In Jg 2, nr 3 van Stam Martens brengt Albert Martens, jongste zoon van Maurice, herinneringen uit de jaren 30 aan zijn vader Maurice als toneelspeler.
Herinneringen aan mijn pa als toneelspeler
Mijn pa was lid van de toneelbond Willen is kunnen te Hansbeke en, naar men zei, een goed toneelspeler zowel in een dramatische rol als in een klucht. Ons ma was minder te spreken over deze liefhebberij want onze pa was vele winteravonden uithuizig om te repeteren. Ik meen dat ze slechts zelden een toneelopvoering heeft bijgewoond. Toch kon ze nog hartelijk lachen om de dolle fratsen van De Sergeant en de Recruut waarmede Fons De Cocker als de dikke, dranklustige sergeant en ons pa als de domme, plattelandse recruut een propvolle zaal lokten.

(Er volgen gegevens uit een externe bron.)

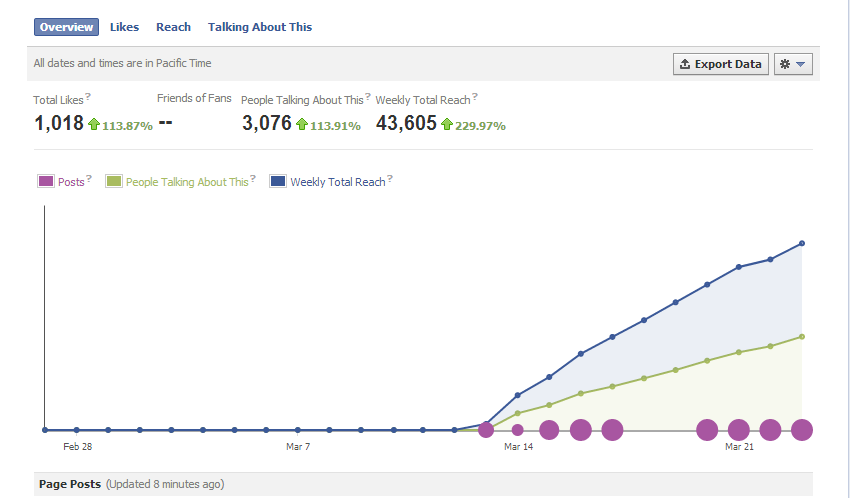
Task: Click the last purple post bubble on the right
Action: pos(802,430)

Van kleinsaf heb ik de toneelrollen van mijn pa meebeleefd. Ik herinner mij vaag een toneelopvoering die op me een sterke indruk heeft gemaakt. Ik en mijn zus Adèle zaten op de derde of vierde rij.Men voerde een drama op waarvan ik me de titel niet meer herinner. De acteurs droegen prachtige kostuums. Mijn pa had waarschijnlijk heel veel kwaad gesticht want in het laatste bedrijf werd hij weggeleid en achter de schermen dood geschoten. Ik meende dat het allemaal echt gebeurde. Ik huilde en mijn zus, die nochtans een paar jaar ouder was, weende mee. De mensen die rondom ons zaten trachtten ons te kalmeren en zeiden dat ons pa niet dood was maar ik geloofde het niet want ik had toch gezien hoe ze hem wegsleepten en ik had het geweerschot gehoord. We bleven schreien tot uiteindelijk pa genoodzaakt was in levende lijve ons te komen overtuigen dat het allemaal niet echt was geweest. Tijdens de pauze bracht hij ons vlug langs de Kattewegel naar huis.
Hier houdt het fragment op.